Ala do PT culpa Planalto por desaprovação de Lula e diz que governo precisa ‘voltar das férias’
BRASÍLIA – As últimas pesquisas de intenção de voto foram classificadas nas fileiras do PT como “uma tragédia”. Nos bastidores, dirigentes do partido culpam o governo pela queda de popularidade de Luiz Inácio Lula da Silva e afirmam que o Palácio do Planalto precisa “voltar das férias”. A expressão foi usada em uma reunião a portas fechadas, recentemente, para demonstrar o descontentamento com os rumos do terceiro mandato de Lula.

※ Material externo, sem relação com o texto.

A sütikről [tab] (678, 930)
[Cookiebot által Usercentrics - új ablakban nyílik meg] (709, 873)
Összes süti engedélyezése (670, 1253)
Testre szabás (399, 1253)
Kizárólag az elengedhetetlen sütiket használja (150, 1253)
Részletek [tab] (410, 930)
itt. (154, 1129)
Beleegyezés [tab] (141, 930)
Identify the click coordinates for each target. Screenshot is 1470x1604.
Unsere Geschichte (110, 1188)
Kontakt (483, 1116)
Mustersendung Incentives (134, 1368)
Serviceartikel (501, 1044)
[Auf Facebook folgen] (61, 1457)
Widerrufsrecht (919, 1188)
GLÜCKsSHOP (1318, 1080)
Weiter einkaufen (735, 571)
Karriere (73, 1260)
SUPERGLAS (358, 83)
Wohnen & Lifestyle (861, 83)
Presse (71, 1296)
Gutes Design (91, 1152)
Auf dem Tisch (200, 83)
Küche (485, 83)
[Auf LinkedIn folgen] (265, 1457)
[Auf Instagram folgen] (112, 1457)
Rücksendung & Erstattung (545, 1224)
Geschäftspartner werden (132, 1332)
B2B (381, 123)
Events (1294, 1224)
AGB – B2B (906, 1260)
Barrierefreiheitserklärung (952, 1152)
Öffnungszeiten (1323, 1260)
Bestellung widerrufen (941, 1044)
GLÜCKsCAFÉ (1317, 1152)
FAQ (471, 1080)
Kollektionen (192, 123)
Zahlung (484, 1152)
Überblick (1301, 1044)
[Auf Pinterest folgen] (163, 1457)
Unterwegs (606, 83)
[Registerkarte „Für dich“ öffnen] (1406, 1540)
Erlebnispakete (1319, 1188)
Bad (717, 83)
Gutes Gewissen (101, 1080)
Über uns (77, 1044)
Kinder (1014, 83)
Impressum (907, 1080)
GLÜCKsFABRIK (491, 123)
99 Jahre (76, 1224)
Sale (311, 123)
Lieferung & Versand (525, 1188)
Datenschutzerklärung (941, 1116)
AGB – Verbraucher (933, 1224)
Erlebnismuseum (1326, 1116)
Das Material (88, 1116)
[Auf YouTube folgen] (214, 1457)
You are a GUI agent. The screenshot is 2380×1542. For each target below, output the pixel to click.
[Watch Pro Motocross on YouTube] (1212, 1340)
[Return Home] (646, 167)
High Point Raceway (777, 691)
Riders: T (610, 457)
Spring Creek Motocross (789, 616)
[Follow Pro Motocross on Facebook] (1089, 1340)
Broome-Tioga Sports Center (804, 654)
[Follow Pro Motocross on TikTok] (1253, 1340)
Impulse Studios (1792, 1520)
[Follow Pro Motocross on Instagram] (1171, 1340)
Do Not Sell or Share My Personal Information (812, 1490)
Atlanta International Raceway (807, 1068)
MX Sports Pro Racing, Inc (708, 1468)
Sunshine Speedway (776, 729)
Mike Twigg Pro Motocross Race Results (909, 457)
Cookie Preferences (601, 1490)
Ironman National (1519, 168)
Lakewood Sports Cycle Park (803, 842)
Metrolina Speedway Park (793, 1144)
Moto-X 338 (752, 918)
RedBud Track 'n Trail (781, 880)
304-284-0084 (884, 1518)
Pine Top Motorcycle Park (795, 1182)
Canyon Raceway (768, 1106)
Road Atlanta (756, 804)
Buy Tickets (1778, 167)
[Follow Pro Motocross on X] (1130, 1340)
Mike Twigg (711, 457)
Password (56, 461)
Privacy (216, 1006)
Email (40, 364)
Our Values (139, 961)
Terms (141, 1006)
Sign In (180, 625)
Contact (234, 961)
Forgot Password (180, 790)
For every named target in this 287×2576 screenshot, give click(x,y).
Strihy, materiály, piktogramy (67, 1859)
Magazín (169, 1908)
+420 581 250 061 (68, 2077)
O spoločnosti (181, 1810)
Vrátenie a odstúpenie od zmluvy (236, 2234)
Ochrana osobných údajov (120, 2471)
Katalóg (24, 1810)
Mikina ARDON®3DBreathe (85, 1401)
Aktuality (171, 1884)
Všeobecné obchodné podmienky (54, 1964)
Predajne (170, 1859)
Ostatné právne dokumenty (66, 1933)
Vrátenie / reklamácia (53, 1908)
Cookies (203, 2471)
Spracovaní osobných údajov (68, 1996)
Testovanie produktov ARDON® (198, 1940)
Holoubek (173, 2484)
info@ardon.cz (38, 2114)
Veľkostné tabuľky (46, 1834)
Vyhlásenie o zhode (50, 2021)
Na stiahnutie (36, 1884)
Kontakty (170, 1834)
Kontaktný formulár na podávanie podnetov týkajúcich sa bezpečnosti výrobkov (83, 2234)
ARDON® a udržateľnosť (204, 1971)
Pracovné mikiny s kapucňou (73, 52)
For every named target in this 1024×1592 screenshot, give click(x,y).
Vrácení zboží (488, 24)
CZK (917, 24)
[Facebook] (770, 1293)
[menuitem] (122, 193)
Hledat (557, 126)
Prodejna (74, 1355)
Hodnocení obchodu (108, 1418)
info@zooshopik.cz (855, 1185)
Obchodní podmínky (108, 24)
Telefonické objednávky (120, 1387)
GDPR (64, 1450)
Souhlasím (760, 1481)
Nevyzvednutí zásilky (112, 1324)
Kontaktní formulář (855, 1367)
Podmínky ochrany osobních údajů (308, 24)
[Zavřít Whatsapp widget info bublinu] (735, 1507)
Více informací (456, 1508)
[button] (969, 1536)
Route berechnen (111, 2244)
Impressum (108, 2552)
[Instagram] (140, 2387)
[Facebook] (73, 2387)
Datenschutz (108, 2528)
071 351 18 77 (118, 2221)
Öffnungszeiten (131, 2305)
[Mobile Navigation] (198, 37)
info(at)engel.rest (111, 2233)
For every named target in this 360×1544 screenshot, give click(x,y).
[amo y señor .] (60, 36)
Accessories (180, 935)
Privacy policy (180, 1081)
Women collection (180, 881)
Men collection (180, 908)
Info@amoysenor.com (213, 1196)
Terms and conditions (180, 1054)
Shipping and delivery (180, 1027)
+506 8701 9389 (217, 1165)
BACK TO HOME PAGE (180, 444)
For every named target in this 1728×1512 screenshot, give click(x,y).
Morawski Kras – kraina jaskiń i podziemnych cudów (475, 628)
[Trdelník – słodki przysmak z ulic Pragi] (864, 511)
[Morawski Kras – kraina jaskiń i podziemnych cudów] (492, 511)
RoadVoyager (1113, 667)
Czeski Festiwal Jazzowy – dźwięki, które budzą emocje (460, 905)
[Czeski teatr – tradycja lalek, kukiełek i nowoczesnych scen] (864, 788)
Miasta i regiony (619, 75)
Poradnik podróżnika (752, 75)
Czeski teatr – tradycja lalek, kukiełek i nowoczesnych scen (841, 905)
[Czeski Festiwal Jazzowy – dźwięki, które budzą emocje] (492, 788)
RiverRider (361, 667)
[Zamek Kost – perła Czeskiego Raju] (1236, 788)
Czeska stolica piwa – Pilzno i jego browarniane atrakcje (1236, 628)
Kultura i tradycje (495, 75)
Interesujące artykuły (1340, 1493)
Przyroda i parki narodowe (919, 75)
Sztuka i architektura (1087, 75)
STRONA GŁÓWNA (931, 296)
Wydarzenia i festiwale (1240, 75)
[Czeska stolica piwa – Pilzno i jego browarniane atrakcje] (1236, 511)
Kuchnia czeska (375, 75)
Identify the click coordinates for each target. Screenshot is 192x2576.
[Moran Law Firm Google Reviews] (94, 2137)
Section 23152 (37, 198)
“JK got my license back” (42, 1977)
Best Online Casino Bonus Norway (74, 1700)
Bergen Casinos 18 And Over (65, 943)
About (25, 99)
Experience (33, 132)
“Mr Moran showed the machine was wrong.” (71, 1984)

O presidente disse a aliados, porém, que escândalos como o do Banco Master têm servido como “biombo” para esconder as realizações do governo e acha que o desempenho do senador Flávio Bolsonaro (PL-RJ), seu principal adversário, já bateu no “teto”.
Levantamento divulgado nesta quarta-feira, 11, pela Genial/Quaest mostrou que Flávio está empatado com o presidente em uma simulação de segundo turno da disputa presidencial. Os dois aparecem agora com 41%. Além disso, Flávio cresceu e Lula caiu no grupo de eleitores que se diz independente.

A sondagem indica uma tendência já prevista pelo Datafolha: ao contrário do que o governo imaginava, a pré-candidatura do filho mais velho do ex-presidente Jair Bolsonaro está ganhando terreno.
Diante desse cenário, a cúpula do PT mudou a estratégia e começou a atacar Flávio nas redes sociais. A ideia é apresentar o que petistas chamam de “Flávio de verdade”, e não o das mídias digitais. A partir de agora, grupos de militantes petistas vão expor várias acusações envolvendo o nome do senador.
Na lista estão o escândalo da “rachadinha” – que, de acordo com o Ministério Público do Rio, consistia na apropriação de parte dos salários dos funcionários do gabinete de Flávio quando ele era deputado estadual – até denúncias de conexão com milícias e lavagem de dinheiro.
“A eleição de 2026 será uma das mais duras da história do Brasil. Mas temos convicção e certeza da vitória, porque, quando o debate chegar à vida real do povo brasileiro, a comparação entre os projetos falará mais alto”, afirmou o deputado Lindbergh Farias (PT-RJ). “Flávio Bolsonaro já está em campanha, enquanto Lula está preocupado em governar o País.”
Para o Palácio do Planalto, eleitores não têm enxergado o menor nível de desemprego da história nem bons indicadores da economia porque debitam na conta do governo todos os escândalos de corrupção desta temporada.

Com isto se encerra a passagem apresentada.